Data excerpts:
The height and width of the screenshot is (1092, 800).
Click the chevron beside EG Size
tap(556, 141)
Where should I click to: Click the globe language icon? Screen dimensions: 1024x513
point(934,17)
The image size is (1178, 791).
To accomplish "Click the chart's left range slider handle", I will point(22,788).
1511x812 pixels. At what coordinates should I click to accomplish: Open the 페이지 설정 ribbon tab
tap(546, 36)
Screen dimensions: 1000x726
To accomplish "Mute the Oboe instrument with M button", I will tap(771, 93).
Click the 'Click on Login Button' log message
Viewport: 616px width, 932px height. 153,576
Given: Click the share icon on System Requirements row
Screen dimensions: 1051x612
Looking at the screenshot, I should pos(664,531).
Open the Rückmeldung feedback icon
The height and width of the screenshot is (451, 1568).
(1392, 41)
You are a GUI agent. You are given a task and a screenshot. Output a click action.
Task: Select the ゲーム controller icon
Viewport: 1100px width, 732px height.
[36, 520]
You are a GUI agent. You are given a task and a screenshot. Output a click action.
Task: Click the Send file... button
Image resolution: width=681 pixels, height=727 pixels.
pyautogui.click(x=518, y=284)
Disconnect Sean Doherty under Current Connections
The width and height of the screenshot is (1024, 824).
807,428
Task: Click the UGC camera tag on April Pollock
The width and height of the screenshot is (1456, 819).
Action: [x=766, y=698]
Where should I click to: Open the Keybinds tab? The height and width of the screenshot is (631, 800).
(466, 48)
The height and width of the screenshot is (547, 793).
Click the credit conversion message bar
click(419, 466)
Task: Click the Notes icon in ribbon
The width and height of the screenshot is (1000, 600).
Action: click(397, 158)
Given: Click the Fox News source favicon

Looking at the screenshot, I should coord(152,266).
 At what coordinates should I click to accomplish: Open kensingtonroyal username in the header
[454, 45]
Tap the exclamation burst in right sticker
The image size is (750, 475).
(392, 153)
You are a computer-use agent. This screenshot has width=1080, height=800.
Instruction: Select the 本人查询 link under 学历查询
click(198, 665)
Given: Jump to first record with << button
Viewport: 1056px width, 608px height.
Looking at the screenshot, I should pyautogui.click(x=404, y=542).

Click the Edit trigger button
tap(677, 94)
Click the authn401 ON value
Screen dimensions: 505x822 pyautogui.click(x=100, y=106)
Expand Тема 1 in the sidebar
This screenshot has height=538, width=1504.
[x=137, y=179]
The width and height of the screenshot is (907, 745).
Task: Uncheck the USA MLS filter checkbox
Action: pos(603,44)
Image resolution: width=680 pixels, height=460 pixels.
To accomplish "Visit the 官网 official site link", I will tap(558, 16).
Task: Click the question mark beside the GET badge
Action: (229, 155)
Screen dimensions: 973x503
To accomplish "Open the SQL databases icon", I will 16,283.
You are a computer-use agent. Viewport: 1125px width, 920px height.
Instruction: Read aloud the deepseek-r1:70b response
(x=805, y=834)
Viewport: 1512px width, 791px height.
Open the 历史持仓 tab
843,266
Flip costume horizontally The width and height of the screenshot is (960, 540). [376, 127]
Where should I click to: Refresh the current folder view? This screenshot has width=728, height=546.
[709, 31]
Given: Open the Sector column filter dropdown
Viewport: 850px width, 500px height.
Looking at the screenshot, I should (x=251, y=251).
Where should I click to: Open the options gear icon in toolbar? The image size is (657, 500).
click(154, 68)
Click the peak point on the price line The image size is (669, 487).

* [Instructions for the task]: Retype every entry word for word.

* [Your response]:
The height and width of the screenshot is (1092, 800).
Click the chevron beside EG Size
tap(556, 141)
Where should I click to: Click the globe language icon? Screen dimensions: 1024x513
point(934,17)
The image size is (1178, 791).
To accomplish "Click the chart's left range slider handle", I will point(22,788).
1511x812 pixels. At what coordinates should I click to accomplish: Open the 페이지 설정 ribbon tab
tap(546, 36)
Screen dimensions: 1000x726
To accomplish "Mute the Oboe instrument with M button", I will tap(771, 93).
Click the 'Click on Login Button' log message
Viewport: 616px width, 932px height. 153,576
Given: Click the share icon on System Requirements row
Screen dimensions: 1051x612
Looking at the screenshot, I should pos(664,531).
Open the Rückmeldung feedback icon
The height and width of the screenshot is (451, 1568).
(1392, 41)
You are a GUI agent. You are given a task and a screenshot. Output a click action.
Task: Select the ゲーム controller icon
Viewport: 1100px width, 732px height.
[36, 520]
You are a GUI agent. You are given a task and a screenshot. Output a click action.
Task: Click the Send file... button
Image resolution: width=681 pixels, height=727 pixels.
pyautogui.click(x=518, y=284)
Disconnect Sean Doherty under Current Connections
The width and height of the screenshot is (1024, 824).
807,428
Task: Click the UGC camera tag on April Pollock
The width and height of the screenshot is (1456, 819).
Action: [x=766, y=698]
Where should I click to: Open the Keybinds tab? The height and width of the screenshot is (631, 800).
(466, 48)
The height and width of the screenshot is (547, 793).
Click the credit conversion message bar
click(419, 466)
Task: Click the Notes icon in ribbon
The width and height of the screenshot is (1000, 600).
Action: click(397, 158)
Given: Click the Fox News source favicon

Looking at the screenshot, I should coord(152,266).
 At what coordinates should I click to accomplish: Open kensingtonroyal username in the header
[454, 45]
Tap the exclamation burst in right sticker
The image size is (750, 475).
(392, 153)
You are a computer-use agent. This screenshot has width=1080, height=800.
Instruction: Select the 本人查询 link under 学历查询
click(198, 665)
Given: Jump to first record with << button
Viewport: 1056px width, 608px height.
Looking at the screenshot, I should pyautogui.click(x=404, y=542).

Click the Edit trigger button
tap(677, 94)
Click the authn401 ON value
Screen dimensions: 505x822 pyautogui.click(x=100, y=106)
Expand Тема 1 in the sidebar
This screenshot has height=538, width=1504.
[x=137, y=179]
The width and height of the screenshot is (907, 745).
Task: Uncheck the USA MLS filter checkbox
Action: pos(603,44)
Image resolution: width=680 pixels, height=460 pixels.
To accomplish "Visit the 官网 official site link", I will tap(558, 16).
Task: Click the question mark beside the GET badge
Action: (229, 155)
Screen dimensions: 973x503
To accomplish "Open the SQL databases icon", I will 16,283.
You are a computer-use agent. Viewport: 1125px width, 920px height.
Instruction: Read aloud the deepseek-r1:70b response
(x=805, y=834)
Viewport: 1512px width, 791px height.
Open the 历史持仓 tab
843,266
Flip costume horizontally The width and height of the screenshot is (960, 540). [376, 127]
Where should I click to: Refresh the current folder view? This screenshot has width=728, height=546.
[709, 31]
Given: Open the Sector column filter dropdown
Viewport: 850px width, 500px height.
Looking at the screenshot, I should (x=251, y=251).
Where should I click to: Open the options gear icon in toolbar? The image size is (657, 500).
click(154, 68)
Click the peak point on the price line The image size is (669, 487).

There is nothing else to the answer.